Only 99 examples of the Mistral will ever be built, and each carried a base price of around 5 million euros (about $5.8 million) before customization. Every build slot sold out before the public even saw the car. The example commissioned for the Crown Prince of Johor stands apart within that already rare group through a restrained specification featuring a porcelain-like light exterior tone paired with gloss black wheels. The cabin carries an even more personal detail in the form of a gold inlaid monogram topped by the Johor royal crown set into a carbon fiber panel, effectively marking the car as inseparable from its owner.

The crown prince with his Koenigsegg Jesko. Image – Instagram / HRH Crown Prince of Johor

Tunku Ismail Sultan Ibrahim has become one of Southeast Asia’s most prominent automotive collectors, and his garage reflects a pattern of securing landmark hypercars at the moment they enter history. He was widely reported as the first Malaysian to receive a LaFerrari finished in a distinctive purple shade, and the country’s first Koenigsegg Jesko Attack later joined the collection. His garage also includes the Mercedes AMG One alongside a matching AMG GT Black Series P One Edition.

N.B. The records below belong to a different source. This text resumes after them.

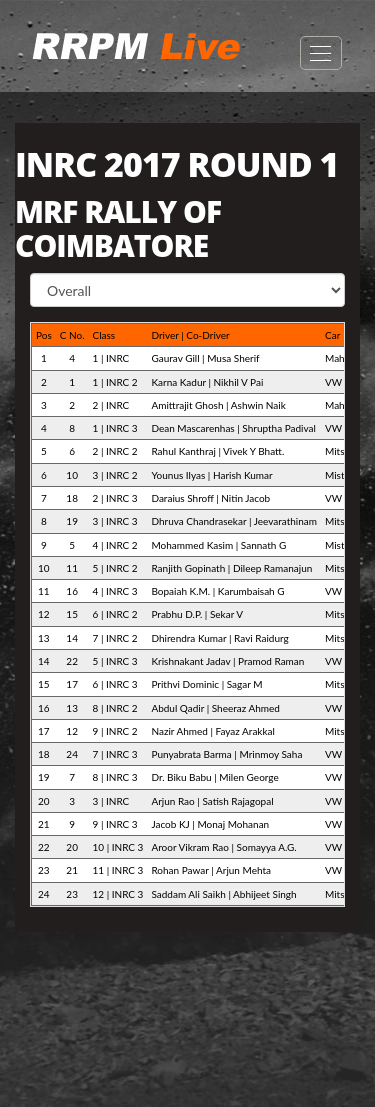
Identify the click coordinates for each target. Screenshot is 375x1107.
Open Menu (321, 53)
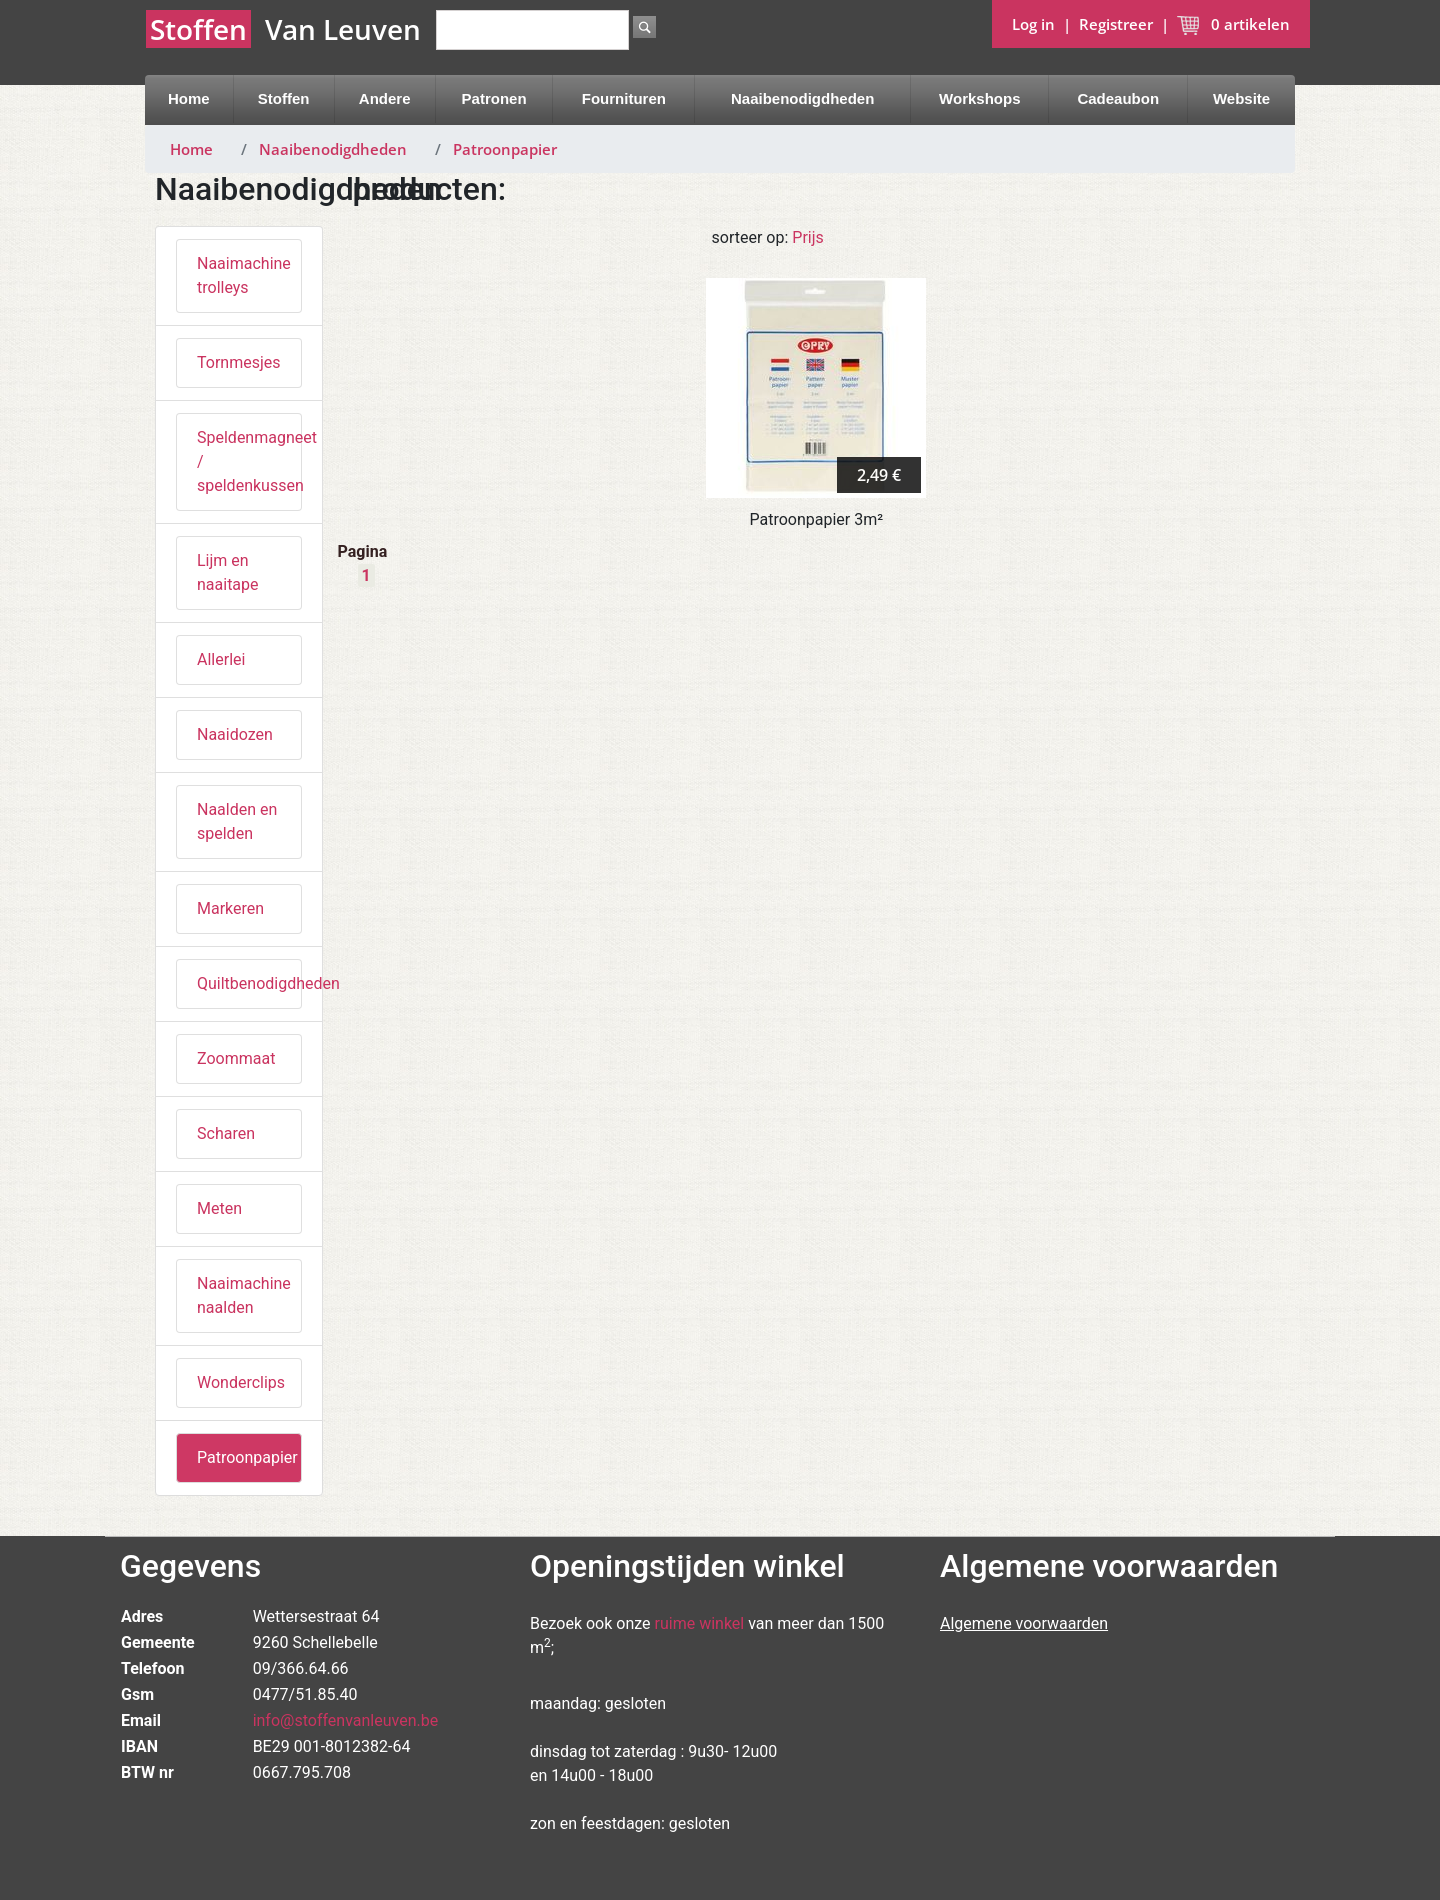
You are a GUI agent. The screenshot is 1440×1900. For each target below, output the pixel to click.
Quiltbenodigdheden (249, 983)
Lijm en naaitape (228, 572)
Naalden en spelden (237, 821)
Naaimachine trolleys (244, 275)
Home (189, 98)
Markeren (230, 908)
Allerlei (221, 659)
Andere (385, 98)
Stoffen (284, 98)
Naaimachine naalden (244, 1295)
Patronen (494, 98)
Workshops (979, 98)
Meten (219, 1208)
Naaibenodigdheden (802, 98)
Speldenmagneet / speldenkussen (249, 461)
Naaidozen (235, 734)
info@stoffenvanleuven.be (346, 1720)
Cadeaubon (1118, 98)
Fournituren (624, 98)
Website (1241, 98)
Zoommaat (236, 1058)
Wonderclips (241, 1382)
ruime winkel (700, 1623)
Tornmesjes (239, 362)
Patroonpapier (505, 149)
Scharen (226, 1133)
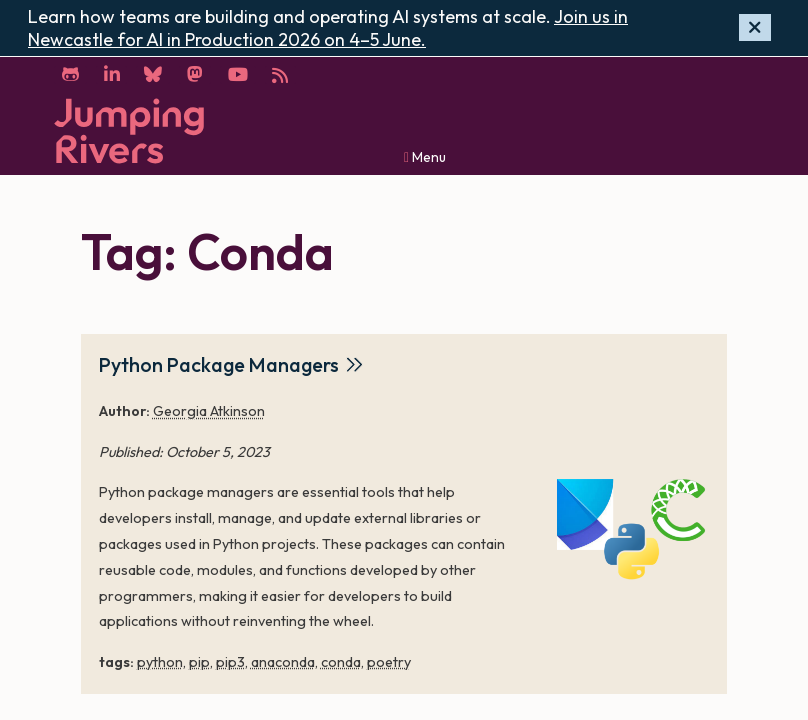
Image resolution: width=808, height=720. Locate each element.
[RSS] (282, 75)
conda (341, 661)
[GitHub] (70, 75)
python (160, 661)
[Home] (129, 130)
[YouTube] (239, 75)
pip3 (230, 661)
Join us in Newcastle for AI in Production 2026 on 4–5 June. (328, 28)
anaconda (283, 661)
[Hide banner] (755, 27)
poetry (389, 661)
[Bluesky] (154, 75)
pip (199, 661)
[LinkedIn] (112, 75)
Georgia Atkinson (209, 411)
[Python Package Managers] (633, 530)
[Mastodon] (196, 75)
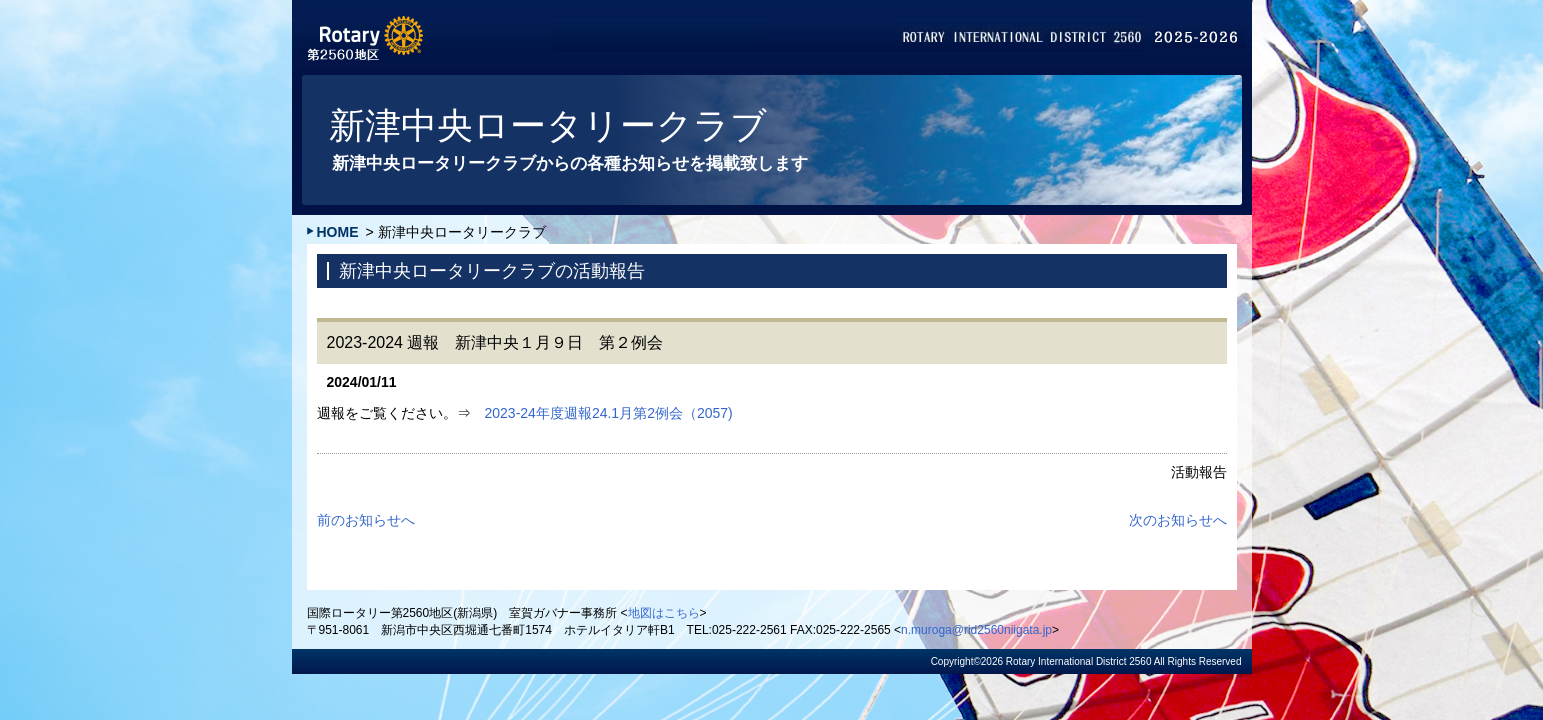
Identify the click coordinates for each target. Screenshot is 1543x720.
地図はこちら (664, 613)
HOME (338, 232)
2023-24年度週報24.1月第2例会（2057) (609, 413)
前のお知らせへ (366, 520)
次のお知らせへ (1178, 520)
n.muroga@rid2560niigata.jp (976, 630)
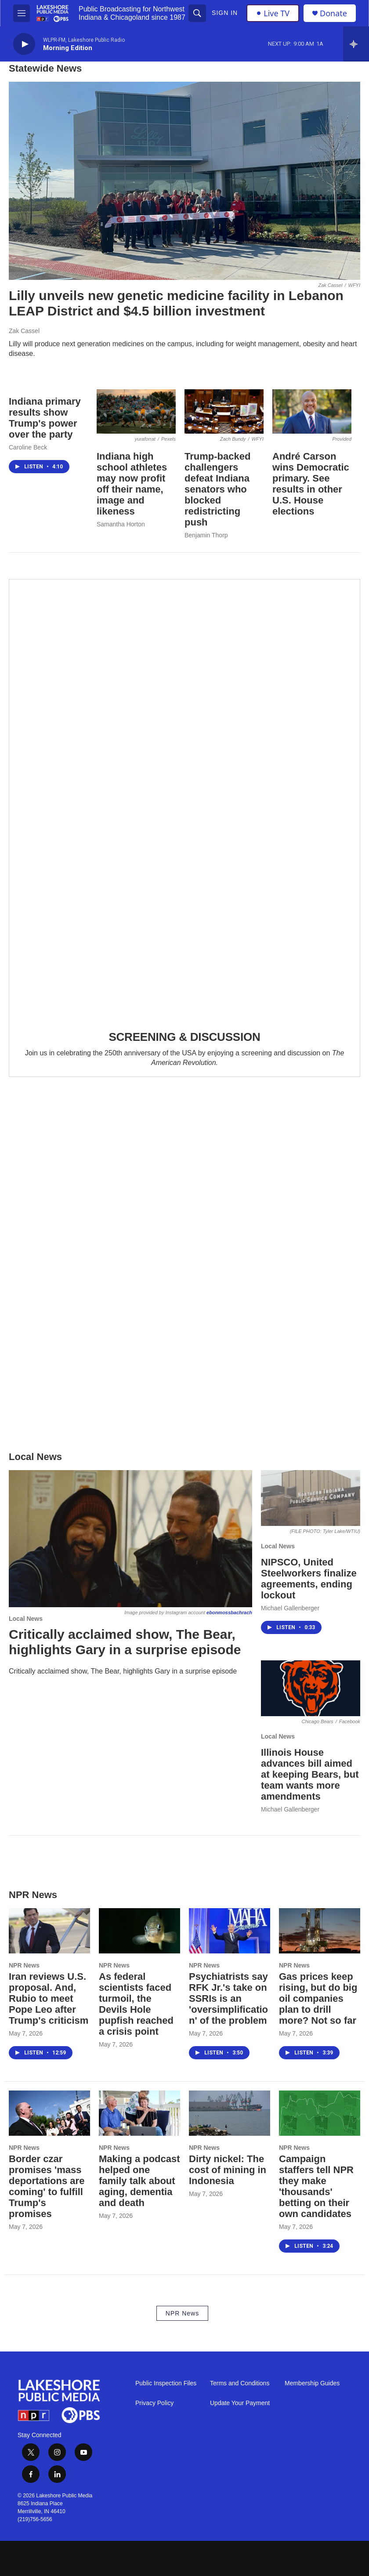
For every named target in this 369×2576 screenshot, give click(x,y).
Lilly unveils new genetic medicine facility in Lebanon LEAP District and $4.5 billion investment (176, 303)
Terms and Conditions (239, 2383)
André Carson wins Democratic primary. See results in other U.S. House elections (310, 484)
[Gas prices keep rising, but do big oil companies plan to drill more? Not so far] (319, 1930)
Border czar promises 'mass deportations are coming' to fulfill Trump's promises (46, 2186)
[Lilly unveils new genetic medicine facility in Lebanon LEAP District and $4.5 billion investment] (184, 181)
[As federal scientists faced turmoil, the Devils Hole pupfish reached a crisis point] (139, 1930)
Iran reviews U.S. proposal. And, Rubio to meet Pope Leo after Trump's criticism (48, 1998)
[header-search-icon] (197, 13)
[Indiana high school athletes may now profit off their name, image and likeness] (136, 411)
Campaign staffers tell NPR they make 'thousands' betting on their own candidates (316, 2186)
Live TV (272, 13)
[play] (24, 44)
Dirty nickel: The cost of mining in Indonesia (227, 2169)
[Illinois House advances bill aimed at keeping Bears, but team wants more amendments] (310, 1688)
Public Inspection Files (165, 2383)
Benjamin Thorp (206, 535)
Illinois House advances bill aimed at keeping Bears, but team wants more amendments (310, 1774)
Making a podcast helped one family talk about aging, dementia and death (139, 2180)
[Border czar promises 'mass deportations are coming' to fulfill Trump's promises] (49, 2113)
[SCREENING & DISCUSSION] (184, 799)
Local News (26, 1618)
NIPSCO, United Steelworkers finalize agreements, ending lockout (309, 1579)
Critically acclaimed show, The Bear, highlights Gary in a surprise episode (125, 1642)
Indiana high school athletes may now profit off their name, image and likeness (132, 484)
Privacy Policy (154, 2403)
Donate (333, 13)
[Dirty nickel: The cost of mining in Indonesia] (229, 2113)
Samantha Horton (121, 524)
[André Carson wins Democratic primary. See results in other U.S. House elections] (311, 411)
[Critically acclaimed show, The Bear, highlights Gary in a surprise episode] (130, 1538)
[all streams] (356, 44)
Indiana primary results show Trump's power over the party (45, 418)
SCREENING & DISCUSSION (184, 1036)
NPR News (24, 1965)
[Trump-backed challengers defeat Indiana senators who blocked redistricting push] (224, 411)
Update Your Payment (240, 2403)
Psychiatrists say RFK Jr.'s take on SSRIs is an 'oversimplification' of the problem (228, 1998)
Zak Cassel (24, 330)
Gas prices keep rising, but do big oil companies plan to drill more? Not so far (318, 1998)
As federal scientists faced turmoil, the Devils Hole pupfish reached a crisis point (136, 2004)
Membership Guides (312, 2383)
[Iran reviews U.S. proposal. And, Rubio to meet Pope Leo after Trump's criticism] (49, 1930)
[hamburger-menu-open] (21, 13)
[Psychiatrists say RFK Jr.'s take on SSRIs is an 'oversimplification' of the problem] (229, 1930)
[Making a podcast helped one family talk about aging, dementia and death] (139, 2113)
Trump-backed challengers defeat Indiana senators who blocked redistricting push (217, 489)
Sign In (225, 12)
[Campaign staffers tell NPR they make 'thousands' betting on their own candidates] (319, 2113)
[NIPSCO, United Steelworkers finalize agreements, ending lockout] (310, 1498)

Image – Instagram / HRH Crown Prince of Johor

Even the more rugged machines are used with purpose, as his Brabus G700 6×6 once appeared during floods in Johor carrying supplies through deep water. In Johor, any vehicle wearing the license plate TMJ is known to belong to the Crown Prince, a designation created specifically for him by the local government. With the arrival of a one-of-one Bugatti Mistral, that plate will now sit on one of the most historically significant open-top hypercars ever built.